--- Work required ---
A single number is the answer: how many lines of the entries contain the word "resolution"?

--- Raw data Enclosed Below ---

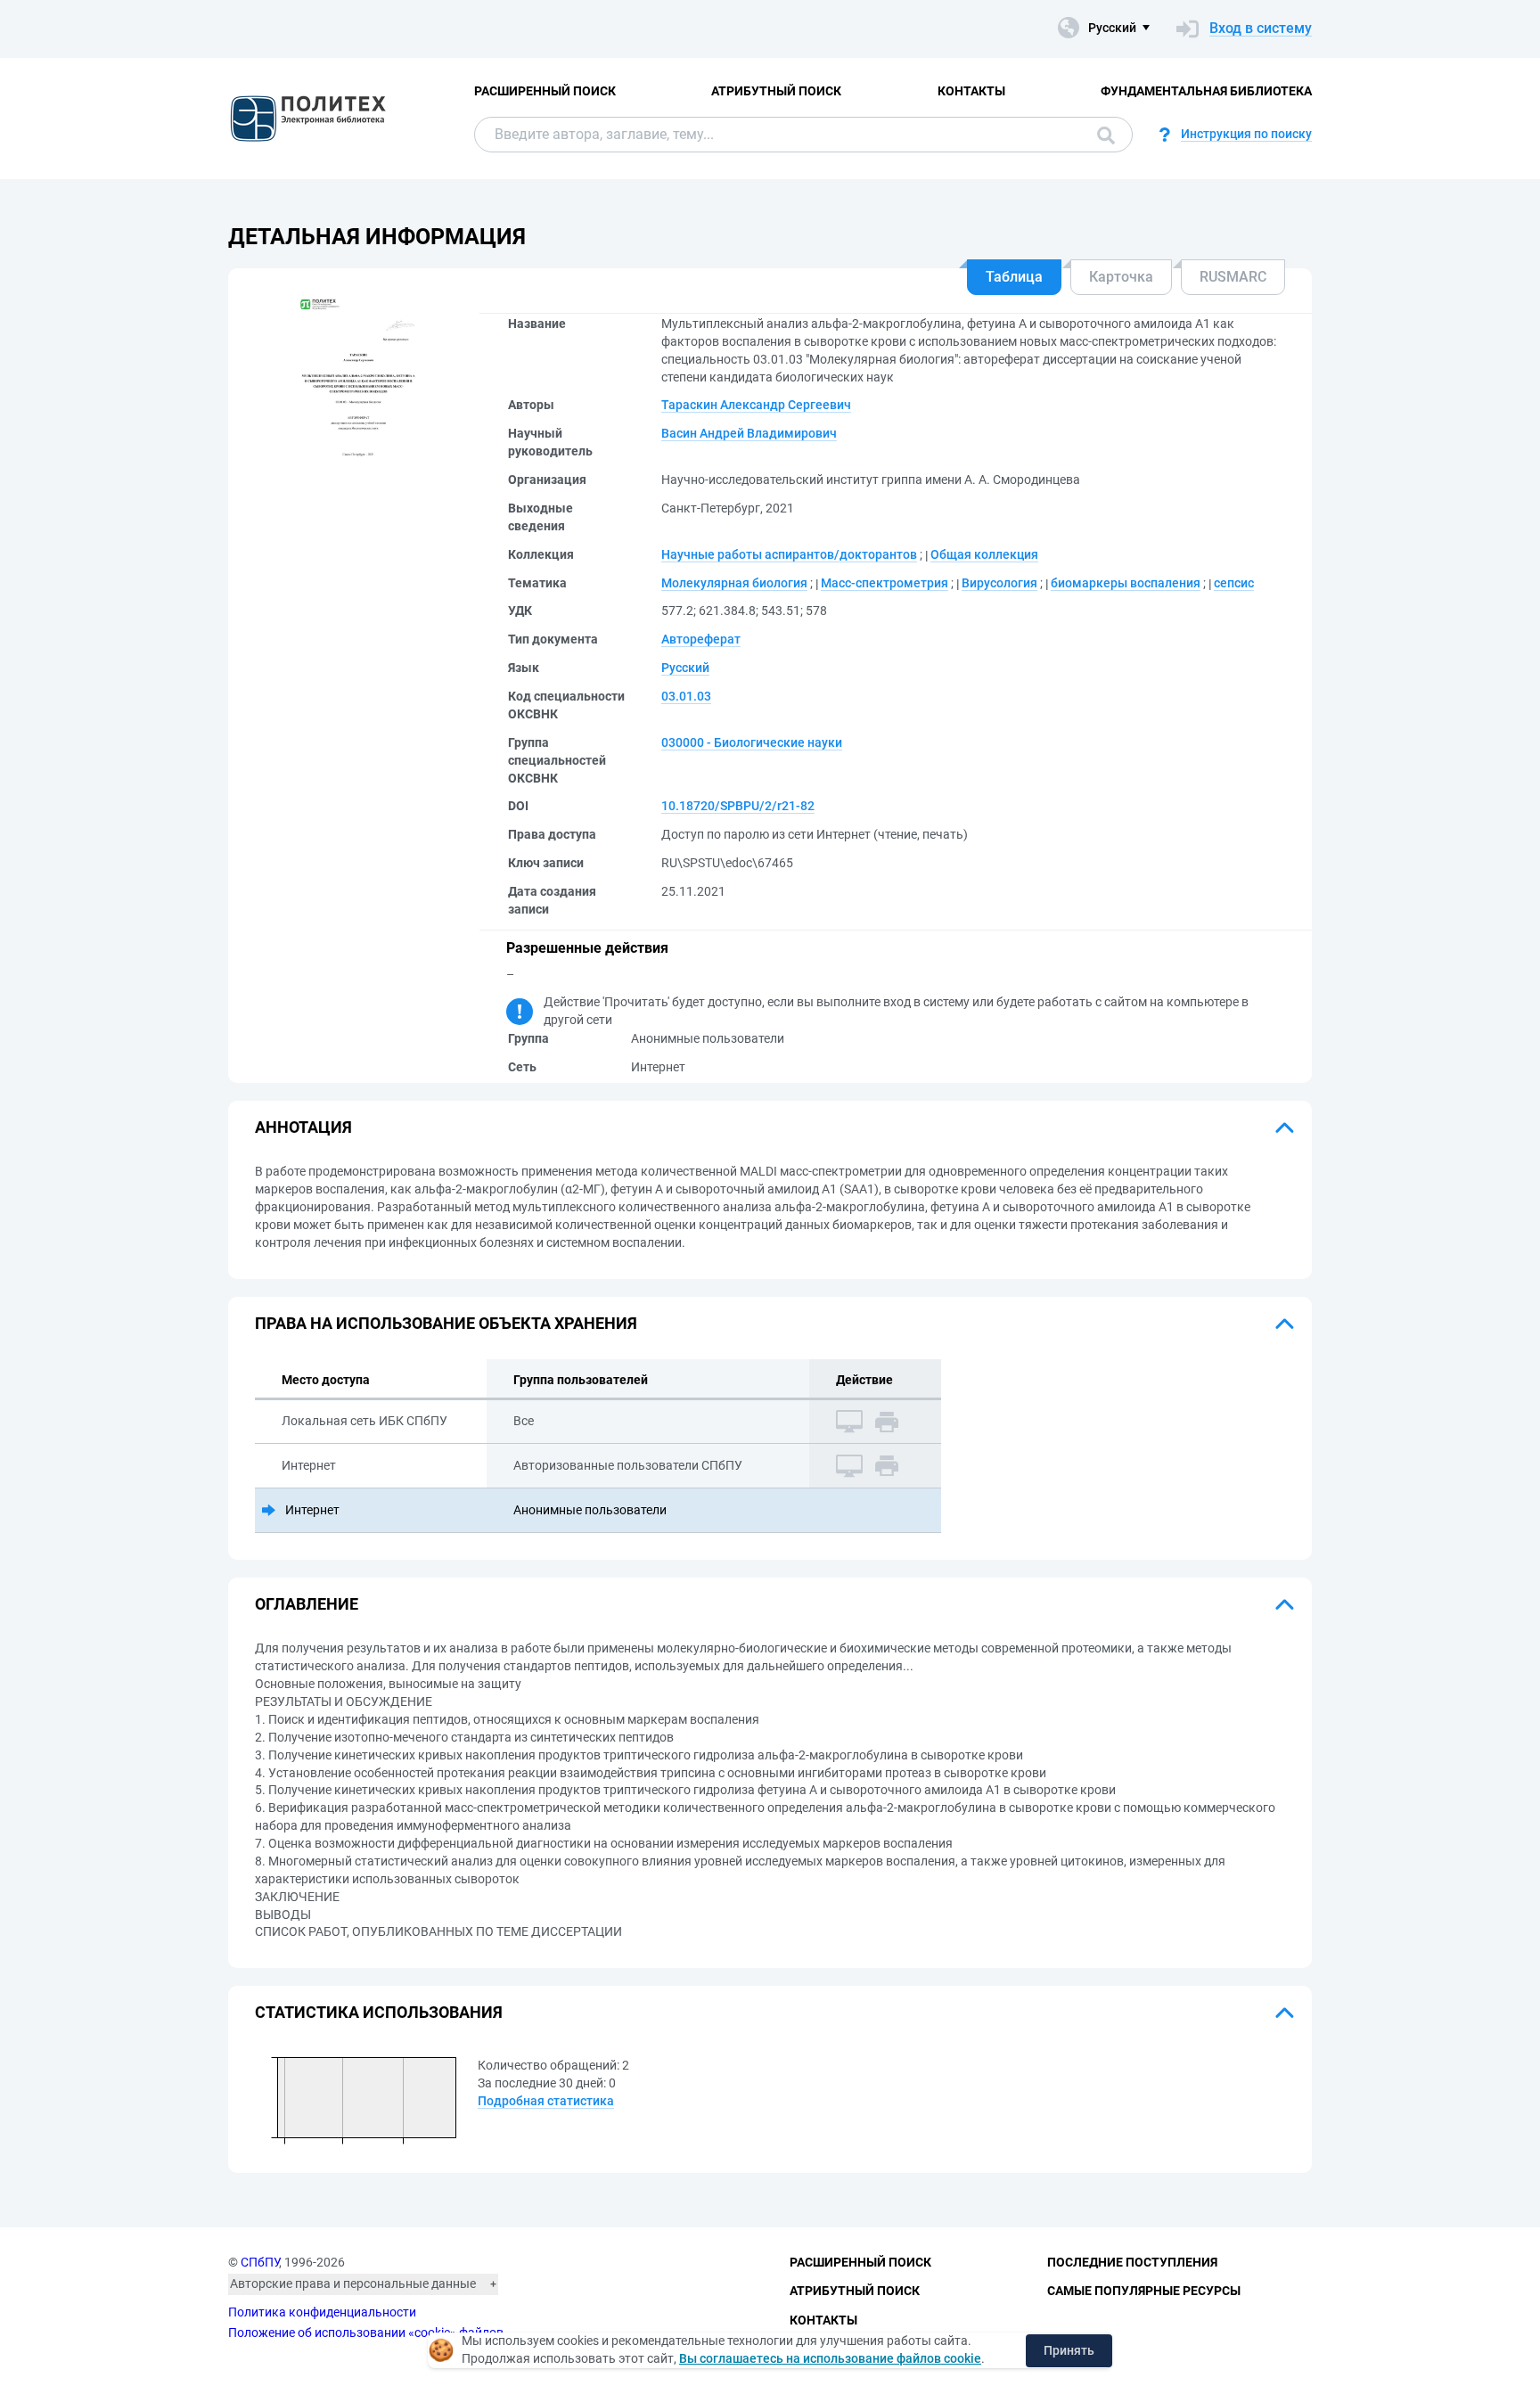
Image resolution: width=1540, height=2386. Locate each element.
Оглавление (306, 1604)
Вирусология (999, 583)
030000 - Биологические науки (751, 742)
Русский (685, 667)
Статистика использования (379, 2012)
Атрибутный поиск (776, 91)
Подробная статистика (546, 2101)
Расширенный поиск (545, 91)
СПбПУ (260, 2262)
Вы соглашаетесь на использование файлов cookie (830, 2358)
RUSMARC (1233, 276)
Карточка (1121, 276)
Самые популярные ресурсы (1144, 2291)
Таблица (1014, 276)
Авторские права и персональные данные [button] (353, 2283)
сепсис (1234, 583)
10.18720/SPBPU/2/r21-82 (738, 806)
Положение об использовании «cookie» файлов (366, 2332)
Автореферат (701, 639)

--- End of Enclosed Raw data ---
--- Raw data Enclosed Below ---

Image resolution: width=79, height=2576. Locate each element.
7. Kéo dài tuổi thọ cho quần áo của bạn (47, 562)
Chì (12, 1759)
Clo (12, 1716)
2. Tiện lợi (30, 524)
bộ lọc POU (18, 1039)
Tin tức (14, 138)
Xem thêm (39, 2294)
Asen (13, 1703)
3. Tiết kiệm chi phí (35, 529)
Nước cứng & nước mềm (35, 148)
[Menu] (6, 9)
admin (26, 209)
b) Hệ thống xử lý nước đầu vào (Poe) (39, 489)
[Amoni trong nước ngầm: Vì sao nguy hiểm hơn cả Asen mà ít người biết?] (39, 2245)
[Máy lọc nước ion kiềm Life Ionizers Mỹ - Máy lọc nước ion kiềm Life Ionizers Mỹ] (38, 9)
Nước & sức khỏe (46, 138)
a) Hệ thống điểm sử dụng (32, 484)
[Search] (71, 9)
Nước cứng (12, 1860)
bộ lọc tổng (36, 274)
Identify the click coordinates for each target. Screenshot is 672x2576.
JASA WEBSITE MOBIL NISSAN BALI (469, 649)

--- End of Enclosed Raw data ---

--- Exercise response ---
2